Copy the rows word for word, starting at the line that contains "Close the 轮回 panel with X" and ending with the last of the rows. Leave the pictures out of your copy.

------

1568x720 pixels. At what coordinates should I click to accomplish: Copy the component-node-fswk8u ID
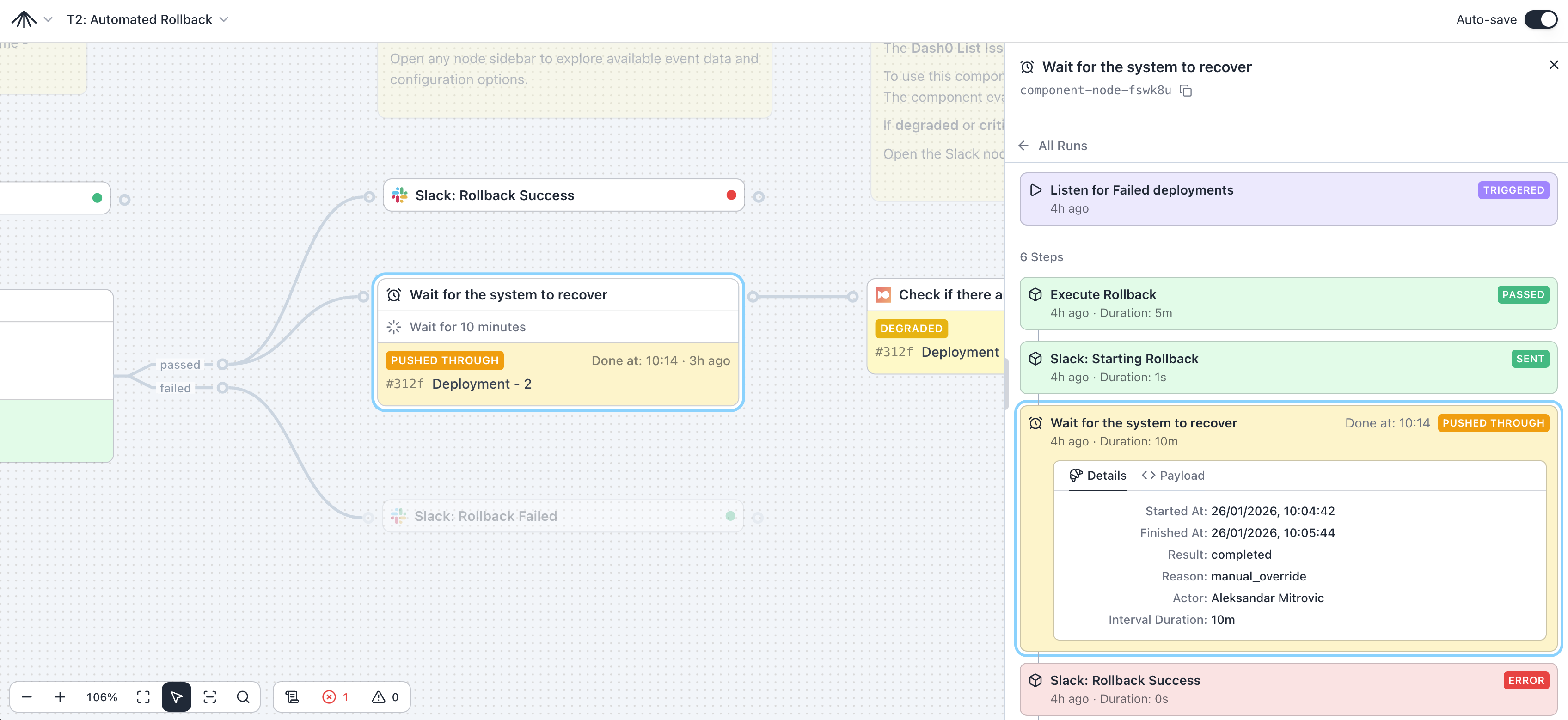pos(1186,91)
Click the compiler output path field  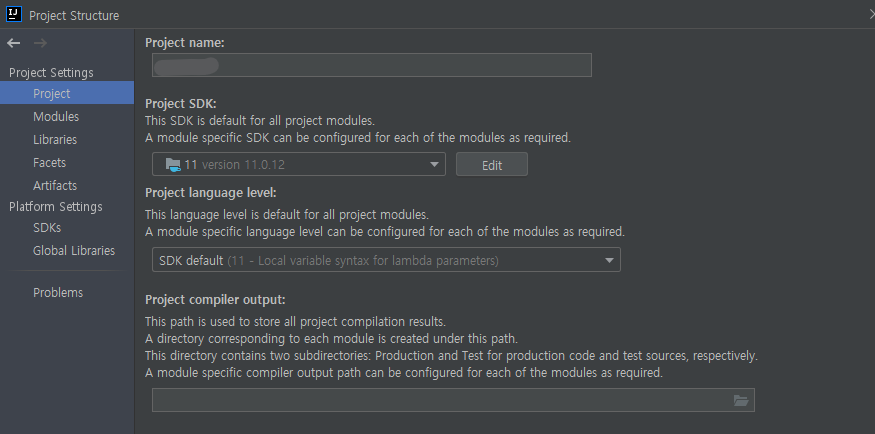click(440, 400)
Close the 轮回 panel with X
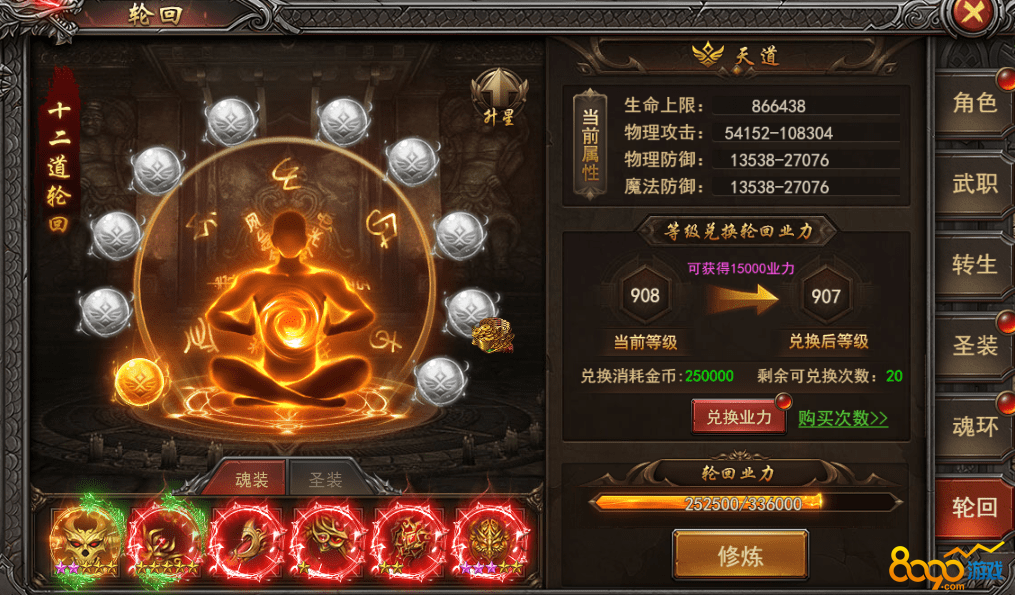The image size is (1015, 595). click(973, 12)
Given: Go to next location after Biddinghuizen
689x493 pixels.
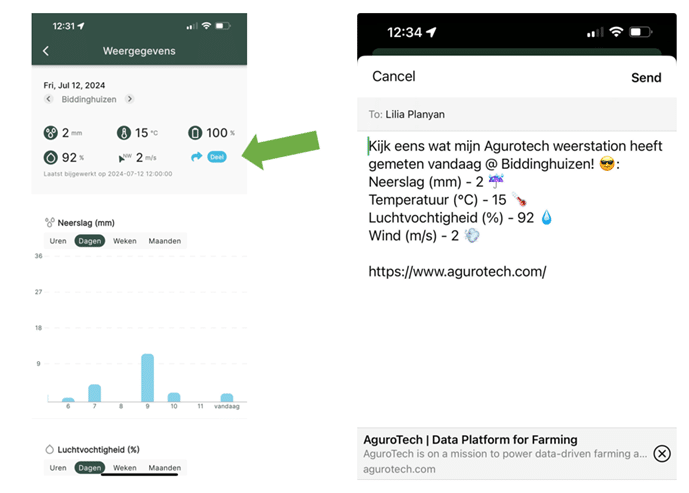Looking at the screenshot, I should coord(128,99).
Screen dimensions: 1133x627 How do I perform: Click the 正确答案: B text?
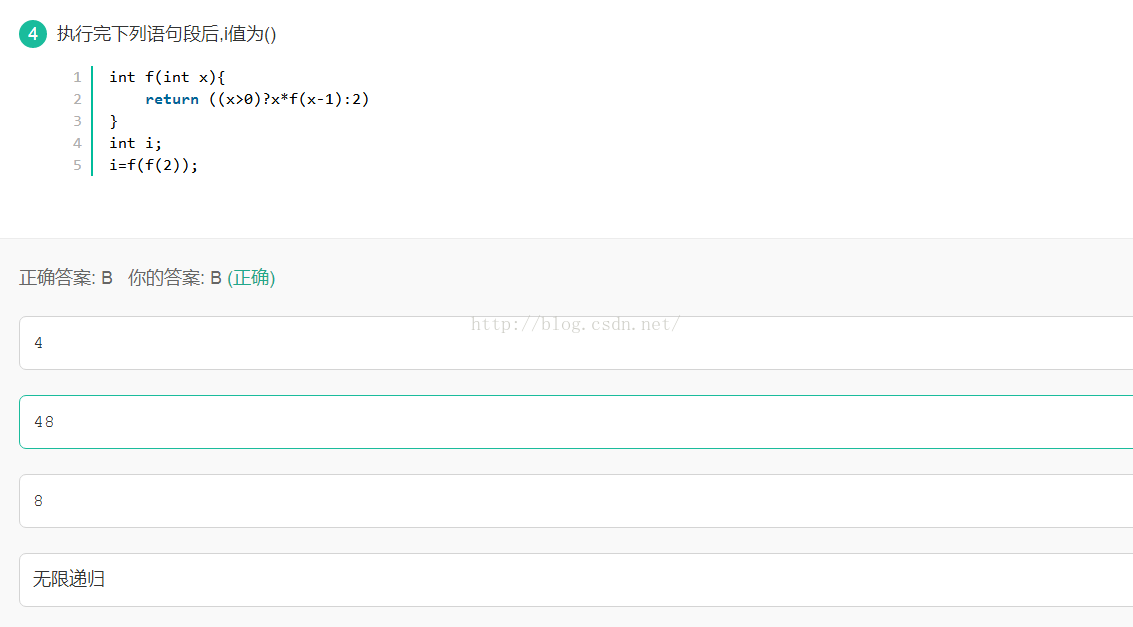coord(66,278)
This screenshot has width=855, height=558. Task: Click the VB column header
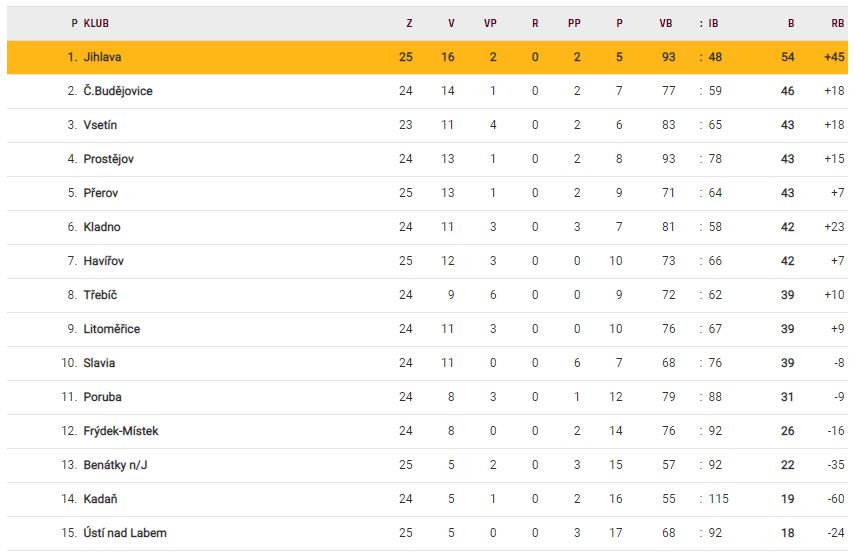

------

[RESPONSE BELOW]
Close the 轮回 panel with X
The image size is (1015, 595). click(973, 12)
Given: Go to next location after Biddinghuizen
689x493 pixels.
Looking at the screenshot, I should coord(128,99).
Screen dimensions: 1133x627 How do I perform: Click the 正确答案: B text?
coord(66,278)
This screenshot has width=855, height=558. Task: Click the VB column header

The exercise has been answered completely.